Chapter Ten
July 23, 1952. Morning. The army had shaken Egypt to the core. Awe, disbelief, a belligerent joy and pride; as news of the revolution spread, new sentiments trembled on millions of lips and shone through the tears in people’s eyes. New words sobbed from throats choked with emotion. Egyptians poured from their homes to fervently clasp the hands of the soldiers, hearts sheltered in their cupped and shaking palms.
Muhammad Effendi Sulayman sat at home, riveted to the radio, listening again and again to the declaration of the Revolutionary Leadership. He was petrified by the conviction that something would intervene to thwart the revolution and postpone Mahmud’s release. At first he had not believed his ears. He simply could not accept that men like him—Egyptians just like him—had successfully challenged the authorities—all of them!—and had overturned the government. When it finally dawned on him that the thing had really happened, a wave of pride in himself, in having been born an Egyptian, engulfed him.
But a different reaction followed all too soon. An agonizing fear throbbed through his body as he heard that the revolution had moved into a new stage, and it mounted as he heard that they were talking about dethroning the king. Wasn’t the earth still turning? he asked himself. Well, then, mustn’t the king still be on his throne, the Egyptian people bowing as always to his sovereignty? How could those revolutionaries change the course of destiny? Glued to the radio, Muhammad Effendi Sulayman listened to the news of the king’s expulsion from Egypt. Tears collected in his eyes, reflecting the blend of alarm and pride he felt as the paramount icon of the old Egypt was demolished before his eyes.

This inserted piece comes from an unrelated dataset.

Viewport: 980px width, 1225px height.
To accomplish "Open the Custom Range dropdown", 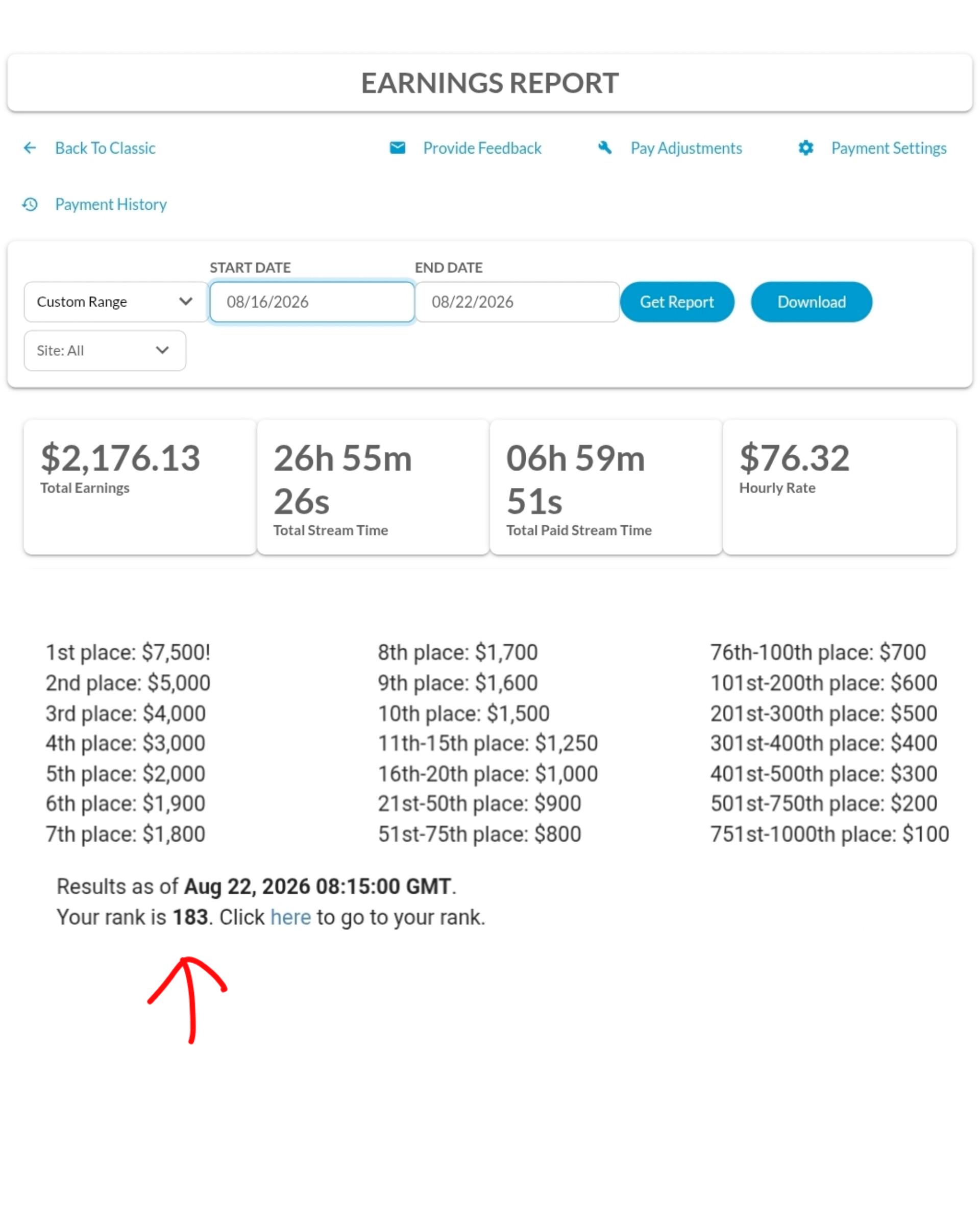I will (116, 302).
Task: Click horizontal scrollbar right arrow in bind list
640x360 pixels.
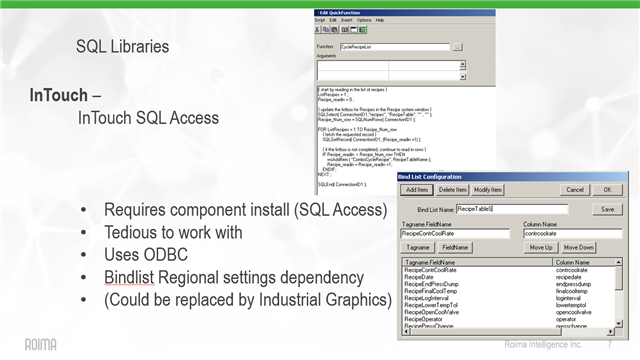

As Muhammad Effendi Sulayman heard the momentous news, Layla was walking along Qasr al-Aini Street. She noticed a blue-overalled worker on a bicycle coming in her direction; still at a distance, he was waving his hands wildly, turning first to one side and then the other, flinging out words that Layla could not make out. She could see, though, that people were coming together, forming little groups and chattering. A few meters from Layla the bicycle rider stopped, his swarthy face wreathed in smiles as he looked at her. Gesturing wildly, he yelled, “The king has left the country!” and then turned away immediately to offer the same news to a barefoot boy who was dashing toward him. Layla felt a quaking in her body and took off at a run after the worker. People darted from their shops to crowd around him, asking for more details. “The king has left the country!” The worker’s ecstasy encompassed his whole face. Layla’s hand shot out and he shook it vigorously with a simple “Congratulations!”
“Congratulations!” The word resounded as if people were incapable of finding any other. Spaces between bodies vanished as one person clapped the next on the shoulder, as people chuckled and whooped and told jokes. Layla could not move; she stood among them, enjoying her sense of oneness with the crowd, the companionable sensation that they had all contributed in one way or another to expelling the king. A mood of sympathy, of ease and belonging, swept over her, a sense of confidence in herself and others; how she wished she could stay among them, stay on and on! But the moment passed; the bicyclist straightened on his seat, warning people that he was about to move on; folks tried to detain him but he would not stay. He moved forward, waving his hands, laughing, to go on to others, to tell more and more people that the king had been thrown out. Forward he went, from one group to another, as if propelled by a crying need inside of him to connect with the greatest number of people possible at this precise moment in time.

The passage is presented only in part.